Men and angels worship Christ on the Cross
Today we celebrate the Feast of the Exaltation of the Holy Cross. This is a major feast in the east and the west, and it's one of the feasts where we actually celebrate it on the same day. But why is this feast a big deal, and why do we get such strange readings on this feast day? For that we, need to understand exactly what the Cross has meant before and still means to us today. There are records of really ancient crucifixions, well before Jesus' time, but it was the Romans who used it a lot and became very efficient at it. Crucifixion was designed to exact the most pain and the most humiliation possible. It was almost never used for the citizens of the Roman empire. It was used for slaves, rebels, revolutionaries, and others who threatened the Empire, and it was always done publicly as a warning to others: "Don't do what this guy did." It was intended to frighten and to keep a conquered population in check.

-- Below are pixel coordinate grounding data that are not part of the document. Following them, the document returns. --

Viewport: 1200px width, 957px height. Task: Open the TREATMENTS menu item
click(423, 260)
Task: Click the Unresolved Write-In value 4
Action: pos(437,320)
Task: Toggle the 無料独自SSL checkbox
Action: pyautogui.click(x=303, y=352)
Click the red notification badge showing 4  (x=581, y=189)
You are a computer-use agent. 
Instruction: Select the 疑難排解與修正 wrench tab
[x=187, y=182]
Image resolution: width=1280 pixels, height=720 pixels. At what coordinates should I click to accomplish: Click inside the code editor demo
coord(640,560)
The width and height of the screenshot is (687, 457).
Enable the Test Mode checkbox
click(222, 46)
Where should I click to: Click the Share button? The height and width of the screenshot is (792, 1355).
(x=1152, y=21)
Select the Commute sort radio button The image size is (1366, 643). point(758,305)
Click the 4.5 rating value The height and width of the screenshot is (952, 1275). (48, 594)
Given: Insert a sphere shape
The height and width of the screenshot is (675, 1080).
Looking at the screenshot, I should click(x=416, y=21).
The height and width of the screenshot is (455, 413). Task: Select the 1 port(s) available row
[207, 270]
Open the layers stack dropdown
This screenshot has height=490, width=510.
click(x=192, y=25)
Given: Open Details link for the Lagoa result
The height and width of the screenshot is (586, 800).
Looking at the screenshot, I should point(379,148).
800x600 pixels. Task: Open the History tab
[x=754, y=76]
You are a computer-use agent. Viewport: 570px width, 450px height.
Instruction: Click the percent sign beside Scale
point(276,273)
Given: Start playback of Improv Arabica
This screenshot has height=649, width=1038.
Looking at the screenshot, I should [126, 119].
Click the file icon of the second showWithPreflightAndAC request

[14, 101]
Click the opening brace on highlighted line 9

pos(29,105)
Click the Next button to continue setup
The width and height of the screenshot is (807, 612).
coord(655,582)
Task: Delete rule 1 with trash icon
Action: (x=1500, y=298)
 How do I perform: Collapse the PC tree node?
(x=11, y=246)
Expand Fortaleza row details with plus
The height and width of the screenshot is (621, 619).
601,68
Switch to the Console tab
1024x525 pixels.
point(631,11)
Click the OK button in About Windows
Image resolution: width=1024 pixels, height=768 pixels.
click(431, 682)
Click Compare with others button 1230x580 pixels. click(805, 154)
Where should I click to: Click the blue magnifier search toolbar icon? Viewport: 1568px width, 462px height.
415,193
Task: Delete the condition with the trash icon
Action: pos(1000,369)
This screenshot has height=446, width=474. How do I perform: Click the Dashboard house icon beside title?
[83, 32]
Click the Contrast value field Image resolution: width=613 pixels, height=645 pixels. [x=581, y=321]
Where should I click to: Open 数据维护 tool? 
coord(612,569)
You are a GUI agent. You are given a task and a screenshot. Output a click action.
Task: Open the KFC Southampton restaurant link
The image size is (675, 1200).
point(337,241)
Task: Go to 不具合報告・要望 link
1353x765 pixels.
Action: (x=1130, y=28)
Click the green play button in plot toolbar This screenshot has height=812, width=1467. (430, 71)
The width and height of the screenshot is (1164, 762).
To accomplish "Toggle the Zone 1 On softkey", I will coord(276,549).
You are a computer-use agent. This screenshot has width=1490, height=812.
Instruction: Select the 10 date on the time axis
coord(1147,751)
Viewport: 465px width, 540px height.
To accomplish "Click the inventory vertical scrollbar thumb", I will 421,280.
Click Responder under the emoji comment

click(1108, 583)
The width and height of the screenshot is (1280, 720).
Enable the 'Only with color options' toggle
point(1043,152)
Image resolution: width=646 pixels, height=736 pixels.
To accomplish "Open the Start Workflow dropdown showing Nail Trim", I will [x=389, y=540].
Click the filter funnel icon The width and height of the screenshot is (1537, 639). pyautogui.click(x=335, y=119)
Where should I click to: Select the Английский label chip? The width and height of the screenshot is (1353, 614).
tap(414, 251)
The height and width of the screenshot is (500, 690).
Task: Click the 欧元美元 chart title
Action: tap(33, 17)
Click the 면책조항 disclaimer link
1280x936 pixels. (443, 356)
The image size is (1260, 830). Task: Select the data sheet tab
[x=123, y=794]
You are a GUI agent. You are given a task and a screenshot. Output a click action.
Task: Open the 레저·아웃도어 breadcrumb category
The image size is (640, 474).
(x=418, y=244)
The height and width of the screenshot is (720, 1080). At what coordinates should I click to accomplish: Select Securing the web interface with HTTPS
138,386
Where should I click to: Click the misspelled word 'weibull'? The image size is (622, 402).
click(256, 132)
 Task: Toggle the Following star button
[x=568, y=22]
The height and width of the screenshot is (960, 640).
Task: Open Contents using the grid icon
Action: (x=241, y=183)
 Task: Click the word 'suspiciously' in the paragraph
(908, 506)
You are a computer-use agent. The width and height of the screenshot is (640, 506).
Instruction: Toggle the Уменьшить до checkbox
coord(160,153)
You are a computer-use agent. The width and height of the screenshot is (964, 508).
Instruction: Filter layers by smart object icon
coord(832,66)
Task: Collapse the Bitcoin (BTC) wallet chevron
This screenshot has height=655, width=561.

So how do we go from fearing that horrendous form of torture and execution to celebrating it, to putting it up in our churches and homes and wearing it around our necks? What happened? Jesus Christ happened. Let's think about what Jesus did. Jesus came to a humiliated Jewish people in a land overrun by Roman conquerors, and he was tortured, and humiliated, and killed, because the authorities thought he was some sort of revolutionary. And he was a revolutionary, but not like they thought. Everyone thought he came to free the Jews from slavery, and he did, but not like they thought. Because to Jesus and to his Father, being in bondage to the Romans was a very small matter compared to the bondage of sin that had held humanity captive since Adam. Jesus transformed this symbol of oppression into a symbol of freedom, because he transformed death into life.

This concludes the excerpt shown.